=== RECORDS SUPPLIED ===
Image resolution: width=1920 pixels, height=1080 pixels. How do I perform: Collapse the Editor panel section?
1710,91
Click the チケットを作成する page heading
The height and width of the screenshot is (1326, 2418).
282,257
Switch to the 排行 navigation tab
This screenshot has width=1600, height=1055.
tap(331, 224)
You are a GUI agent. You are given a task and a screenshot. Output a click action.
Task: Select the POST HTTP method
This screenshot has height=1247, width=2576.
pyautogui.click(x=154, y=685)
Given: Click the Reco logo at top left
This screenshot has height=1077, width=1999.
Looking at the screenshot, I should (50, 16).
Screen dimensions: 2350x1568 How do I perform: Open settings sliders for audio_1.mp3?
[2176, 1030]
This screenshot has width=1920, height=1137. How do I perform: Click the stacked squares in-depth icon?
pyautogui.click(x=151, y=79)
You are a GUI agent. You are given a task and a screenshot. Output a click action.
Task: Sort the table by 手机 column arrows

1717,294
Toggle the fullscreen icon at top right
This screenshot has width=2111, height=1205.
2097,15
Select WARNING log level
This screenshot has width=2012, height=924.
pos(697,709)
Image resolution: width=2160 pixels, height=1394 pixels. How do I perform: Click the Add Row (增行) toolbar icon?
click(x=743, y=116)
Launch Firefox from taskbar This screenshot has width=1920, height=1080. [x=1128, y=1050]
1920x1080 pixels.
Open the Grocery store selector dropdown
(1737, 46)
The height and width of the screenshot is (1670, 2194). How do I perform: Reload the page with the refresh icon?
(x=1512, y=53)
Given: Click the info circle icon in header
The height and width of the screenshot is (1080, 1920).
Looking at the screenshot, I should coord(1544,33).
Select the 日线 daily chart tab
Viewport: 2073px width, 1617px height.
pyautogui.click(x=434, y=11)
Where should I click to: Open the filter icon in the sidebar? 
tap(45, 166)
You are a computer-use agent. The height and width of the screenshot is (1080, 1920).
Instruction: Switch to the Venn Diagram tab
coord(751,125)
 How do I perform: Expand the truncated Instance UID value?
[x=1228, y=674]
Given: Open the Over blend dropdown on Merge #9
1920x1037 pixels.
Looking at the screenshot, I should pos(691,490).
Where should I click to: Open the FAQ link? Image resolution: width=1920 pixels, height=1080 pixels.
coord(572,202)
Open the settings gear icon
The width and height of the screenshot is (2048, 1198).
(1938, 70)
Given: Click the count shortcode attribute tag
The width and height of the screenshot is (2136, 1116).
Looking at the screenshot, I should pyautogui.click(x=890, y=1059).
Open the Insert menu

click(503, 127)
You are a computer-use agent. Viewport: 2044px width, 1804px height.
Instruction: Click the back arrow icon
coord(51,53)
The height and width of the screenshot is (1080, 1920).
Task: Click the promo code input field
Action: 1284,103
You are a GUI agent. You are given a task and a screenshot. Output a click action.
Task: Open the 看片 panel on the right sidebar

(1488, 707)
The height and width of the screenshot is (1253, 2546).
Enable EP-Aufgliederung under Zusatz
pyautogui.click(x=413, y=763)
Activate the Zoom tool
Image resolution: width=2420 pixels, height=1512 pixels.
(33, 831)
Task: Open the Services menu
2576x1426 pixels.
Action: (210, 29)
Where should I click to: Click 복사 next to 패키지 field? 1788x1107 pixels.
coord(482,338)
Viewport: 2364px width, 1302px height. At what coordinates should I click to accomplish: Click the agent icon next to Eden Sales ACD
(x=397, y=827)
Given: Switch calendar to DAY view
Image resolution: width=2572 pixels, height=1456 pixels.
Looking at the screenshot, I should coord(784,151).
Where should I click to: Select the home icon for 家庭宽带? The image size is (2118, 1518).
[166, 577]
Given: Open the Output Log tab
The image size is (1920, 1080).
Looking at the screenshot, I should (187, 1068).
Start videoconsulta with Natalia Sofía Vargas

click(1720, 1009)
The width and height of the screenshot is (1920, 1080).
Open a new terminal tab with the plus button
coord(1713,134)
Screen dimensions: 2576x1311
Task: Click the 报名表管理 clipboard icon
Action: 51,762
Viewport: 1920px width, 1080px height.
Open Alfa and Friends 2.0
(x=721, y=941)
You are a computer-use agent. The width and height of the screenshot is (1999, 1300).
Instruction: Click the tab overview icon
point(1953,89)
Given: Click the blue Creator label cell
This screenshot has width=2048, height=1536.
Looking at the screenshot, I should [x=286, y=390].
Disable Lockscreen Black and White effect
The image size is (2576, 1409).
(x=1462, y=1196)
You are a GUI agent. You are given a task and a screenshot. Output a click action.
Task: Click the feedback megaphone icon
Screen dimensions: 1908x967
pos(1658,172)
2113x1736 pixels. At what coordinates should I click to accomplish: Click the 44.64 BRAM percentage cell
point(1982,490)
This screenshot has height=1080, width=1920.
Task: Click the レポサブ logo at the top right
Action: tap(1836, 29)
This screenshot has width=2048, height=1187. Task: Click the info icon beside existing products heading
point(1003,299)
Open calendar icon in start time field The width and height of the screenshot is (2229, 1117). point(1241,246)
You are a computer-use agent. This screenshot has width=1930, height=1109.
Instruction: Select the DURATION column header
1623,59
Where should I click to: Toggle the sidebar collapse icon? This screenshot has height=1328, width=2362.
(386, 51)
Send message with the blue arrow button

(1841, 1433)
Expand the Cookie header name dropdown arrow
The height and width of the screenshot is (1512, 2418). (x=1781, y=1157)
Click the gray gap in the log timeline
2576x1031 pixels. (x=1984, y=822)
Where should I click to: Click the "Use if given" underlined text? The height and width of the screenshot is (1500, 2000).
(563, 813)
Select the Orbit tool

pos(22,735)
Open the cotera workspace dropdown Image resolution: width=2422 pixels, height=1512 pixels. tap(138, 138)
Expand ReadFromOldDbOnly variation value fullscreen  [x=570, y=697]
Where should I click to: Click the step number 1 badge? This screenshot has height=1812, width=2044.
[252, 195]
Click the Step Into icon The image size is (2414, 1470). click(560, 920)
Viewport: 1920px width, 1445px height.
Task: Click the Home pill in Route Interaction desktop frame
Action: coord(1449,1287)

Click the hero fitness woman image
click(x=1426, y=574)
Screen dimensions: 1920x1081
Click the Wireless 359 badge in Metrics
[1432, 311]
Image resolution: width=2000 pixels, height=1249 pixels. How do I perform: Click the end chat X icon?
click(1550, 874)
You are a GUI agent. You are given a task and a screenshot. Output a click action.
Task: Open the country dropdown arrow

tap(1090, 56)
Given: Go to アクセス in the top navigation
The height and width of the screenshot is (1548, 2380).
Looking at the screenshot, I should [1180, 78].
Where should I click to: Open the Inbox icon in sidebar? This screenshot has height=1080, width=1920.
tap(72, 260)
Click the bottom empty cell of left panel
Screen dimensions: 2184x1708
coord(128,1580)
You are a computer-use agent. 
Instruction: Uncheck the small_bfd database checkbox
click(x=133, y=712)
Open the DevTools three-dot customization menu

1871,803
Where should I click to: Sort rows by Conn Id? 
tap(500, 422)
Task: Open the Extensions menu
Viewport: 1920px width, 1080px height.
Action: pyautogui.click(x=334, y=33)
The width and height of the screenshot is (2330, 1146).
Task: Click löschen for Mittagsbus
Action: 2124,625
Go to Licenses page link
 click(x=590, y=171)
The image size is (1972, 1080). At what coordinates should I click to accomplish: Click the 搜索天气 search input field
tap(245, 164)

=== PROBLEM DESCRIPTION ===
Show me all lines in the records that contain "calendar".

=== THE ANSWER ===
Given: Switch calendar to DAY view
Open calendar icon in start time field The width and height of the screenshot is (2229, 1117). point(1241,246)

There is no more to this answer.